Former Texas coach Mack Brown, one of the Riley’s closest friends, believes Riley’s style will translate well in Lincoln. “As a person he has this solid, quiet toughness that can run a program and manage what needs to be done but still smile and reach out to fans,” Brown says. “As a coach, I’ve seen him have 2,000-yard rushers one year then 2,000-yard passers the next year. He’s tremendously bright as an offensive mind. It’s a home run for both [Riley and Nebraska].”
Players are still smarting from the way Pelini’s firing unfolded, annoyed by Eichorst’s decision to inform them of the coaching change via email. But they’ve embraced this new, weird culture and are finding hard-nosed Nebraska meshes well with down-home Riley. He has kept some customs (awarding black shirts to the starting defense) while introducing some of his own (cheering wins with a few good, old-fashioned hip-hip-hoorays). Occasionally, the Huskers even have some fun with the new guy.

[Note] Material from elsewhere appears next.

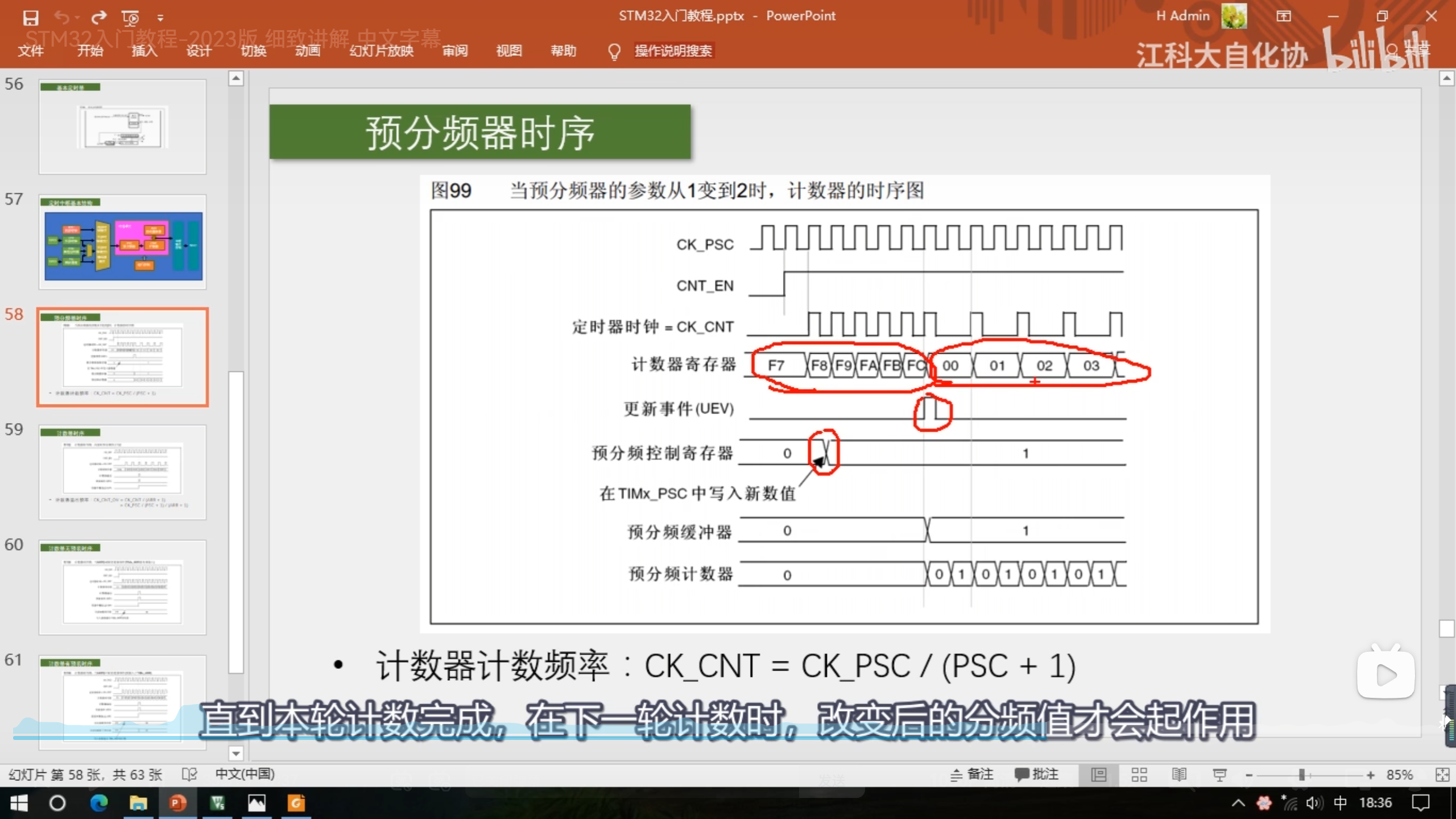Click the spell check icon in status bar

tap(189, 775)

In mid-March a fight broke out in practice and a seething Riley hollered, “We’re not gonna practice things that are going to lose us games!” He threatened to make players run until they puked if they acted up again. On April Fools’ Day the team planned a fake brawl, with guys running from both practice fields to converge on the scrum. Riley stared at the pile in disbelief, wondering how he was going to separate so many flying fists, when players started laughing and ‘fessed up. And at the conclusion of the spring game, players soaked Riley with a Gatorade shower.
Asked afterward about dousing their new coach with a sports drink, Rose-Ivey smiled mischievously.
“A little initiation,” he said, invoking both team pranks. “We figured we’d welcome him to the club.”